Patients of Congenital hypotrichosis simplex
- Patient Serial No - 1
Age:
0
Sex:
male
Location:
dhaka
Clinical Features:
On examination, there was no scalp hair but his eyebrows, eyelashes, and nails were normal. There were some maculopapular rashes present over the scalp. The child was developmentally age-appropriate. Examination of other systems revealed normal findings. Provisionally he was diagnosed as a case of Congenital Hypotrichosis Symplex (CHS).
Biochemical Data:
Work out and investigations were done to rule out congenital hypothyroidism and diagnose the case which included normal T4 and TSH level. Neurometabolic diseases were excluded as S.ammonia ,S.lactate, urinary ketone body and urinary PH were normal.
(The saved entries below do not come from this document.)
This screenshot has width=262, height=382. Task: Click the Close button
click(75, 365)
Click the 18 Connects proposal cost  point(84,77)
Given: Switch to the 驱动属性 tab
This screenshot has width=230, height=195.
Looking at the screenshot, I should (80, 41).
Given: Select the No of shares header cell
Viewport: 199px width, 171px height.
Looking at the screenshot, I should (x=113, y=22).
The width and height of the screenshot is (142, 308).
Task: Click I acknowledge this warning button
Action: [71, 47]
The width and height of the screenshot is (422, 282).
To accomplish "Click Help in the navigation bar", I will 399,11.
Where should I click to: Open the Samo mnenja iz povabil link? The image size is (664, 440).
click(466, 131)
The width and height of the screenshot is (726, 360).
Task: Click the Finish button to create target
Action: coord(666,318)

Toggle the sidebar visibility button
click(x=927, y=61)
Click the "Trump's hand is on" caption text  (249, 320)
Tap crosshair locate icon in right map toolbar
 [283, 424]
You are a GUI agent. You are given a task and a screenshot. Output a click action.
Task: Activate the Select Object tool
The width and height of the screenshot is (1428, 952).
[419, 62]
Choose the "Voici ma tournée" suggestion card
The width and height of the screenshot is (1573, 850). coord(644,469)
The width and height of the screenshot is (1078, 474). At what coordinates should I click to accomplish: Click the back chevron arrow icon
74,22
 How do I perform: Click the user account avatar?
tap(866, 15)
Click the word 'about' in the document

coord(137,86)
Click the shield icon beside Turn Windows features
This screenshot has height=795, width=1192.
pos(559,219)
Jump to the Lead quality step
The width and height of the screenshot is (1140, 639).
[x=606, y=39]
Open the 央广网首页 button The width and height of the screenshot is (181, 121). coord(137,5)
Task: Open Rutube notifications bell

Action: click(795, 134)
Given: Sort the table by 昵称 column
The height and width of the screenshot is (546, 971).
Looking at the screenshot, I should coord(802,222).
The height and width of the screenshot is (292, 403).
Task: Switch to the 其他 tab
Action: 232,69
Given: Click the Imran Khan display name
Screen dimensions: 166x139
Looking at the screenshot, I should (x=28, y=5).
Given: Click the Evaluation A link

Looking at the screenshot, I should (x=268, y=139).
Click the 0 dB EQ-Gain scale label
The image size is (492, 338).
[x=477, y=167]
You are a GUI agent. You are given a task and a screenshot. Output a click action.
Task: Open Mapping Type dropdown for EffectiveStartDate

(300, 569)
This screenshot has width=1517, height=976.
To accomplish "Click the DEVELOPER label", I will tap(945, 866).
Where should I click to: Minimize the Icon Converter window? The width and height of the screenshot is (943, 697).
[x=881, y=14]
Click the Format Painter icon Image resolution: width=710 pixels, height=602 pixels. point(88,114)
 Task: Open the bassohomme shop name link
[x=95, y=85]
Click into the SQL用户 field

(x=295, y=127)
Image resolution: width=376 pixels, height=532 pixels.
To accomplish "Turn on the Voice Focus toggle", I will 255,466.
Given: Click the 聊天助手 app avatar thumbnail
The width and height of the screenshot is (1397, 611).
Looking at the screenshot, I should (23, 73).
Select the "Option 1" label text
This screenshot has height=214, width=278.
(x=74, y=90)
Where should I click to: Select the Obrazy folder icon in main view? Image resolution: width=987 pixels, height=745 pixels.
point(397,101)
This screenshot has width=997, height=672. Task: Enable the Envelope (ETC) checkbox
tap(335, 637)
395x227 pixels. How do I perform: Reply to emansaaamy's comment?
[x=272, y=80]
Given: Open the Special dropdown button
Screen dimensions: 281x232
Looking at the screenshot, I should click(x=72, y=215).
treatement and management:
Counseled the parents about the disease during the course of admission and discharge. Besides that, an emollient was prescribed for his rough skin over the scalp along with antihistamine syrup for itchy skin lesion.
Remarks:
A scalp biopsy was done which revealed perifollicular fibrosis and mild perifollicular infiltration of chronic inflammatory cells which were consistent with Congenital hypotrichosis simplex (CHS). Finally, the baby was diagnosed with Congenital hypotrichosis simplex(CHS).